La scaletta danza tra toni sentimentali e abissi filosofici. Canzoni come Mao e Col tuo nome regalano momenti di tenerezza pura, mentre Infinite volte e Privilegio raro virano verso oscurità meditative, con testi che scavano nell'animo umano. A orchestrare questo equilibrio, due padri putativi della sua musica: Giorgio Poi, produttore di Lunedì, e Niccolò Contessa, artefice di Privilegio raro e Merce funebre. Le loro visioni si fondono in una dialettica perfetta – la ruvidezza di Contessa incontra la musicalità fluida di Poi, dando vita a produzioni che elevano i versi brillanti e taglienti dell'artista.

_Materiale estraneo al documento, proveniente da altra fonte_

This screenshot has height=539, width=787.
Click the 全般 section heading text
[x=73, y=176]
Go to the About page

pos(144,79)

Un intermezzo poetico spezza il ritmo: la voce di De Gregori legge Sulla strada esco solo di Lermontov. Da lì, uno schermo si anima, proiettando immagini che specchiano i testi. Durante A Roma va così, scorrono foto di una vita lenta capitolina; in Vitaccia, corvi neri simboleggiano l'impossibilità di incasellarsi in categorie nette. È il filo rosso dell'intera opera di Tutti Fenomeni: una riflessione amara sull'esistenza fluida, refrattaria a definizioni rassicuranti.

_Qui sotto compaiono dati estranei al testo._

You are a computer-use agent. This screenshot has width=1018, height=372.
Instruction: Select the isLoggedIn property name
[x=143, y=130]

Quel che colpisce è l'esperienza unica che offre. Niente interazioni chiassose col pubblico, solo un atteggiamento calmo, una voce modulata con maestria teatrale. I testi, ragionati e pungenti, elevano il concerto a evento raro, ricco di contenuto e qualità sonora. La band – Francesco Aprili alla batteria, Francesco Bellani ai synth, Giorgio Conte alla chitarra, Giovanni De Sanctis al basso – sostiene con precisione chirurgica.

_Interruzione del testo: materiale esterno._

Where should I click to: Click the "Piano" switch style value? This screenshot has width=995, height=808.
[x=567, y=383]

L'epilogo è orchestrale, grandioso: Love is not enough. Qui l'eco di Battiato, faro dell'avanguardia pop, si fa lampante. Il testo denuncia contraddizioni umane irrisolvibili in un mondo soffocante e categorizzante. Il tour continua, promettendo altre tappe indimenticabili: 22 maggio al MI AMI Festival di Milano, 1° giugno al Meeting del Mare di Marina di Camerota, 2 luglio al Flowers Festival di Collegno, 23 luglio al Miralteatro d'Estate di Pesaro, 10 agosto al Mish Mash Festival di Milazzo, 12 agosto al Color Fest di Lamezia Terme e 20 agosto al Transumare Fest di Roseto degli Abruzzi.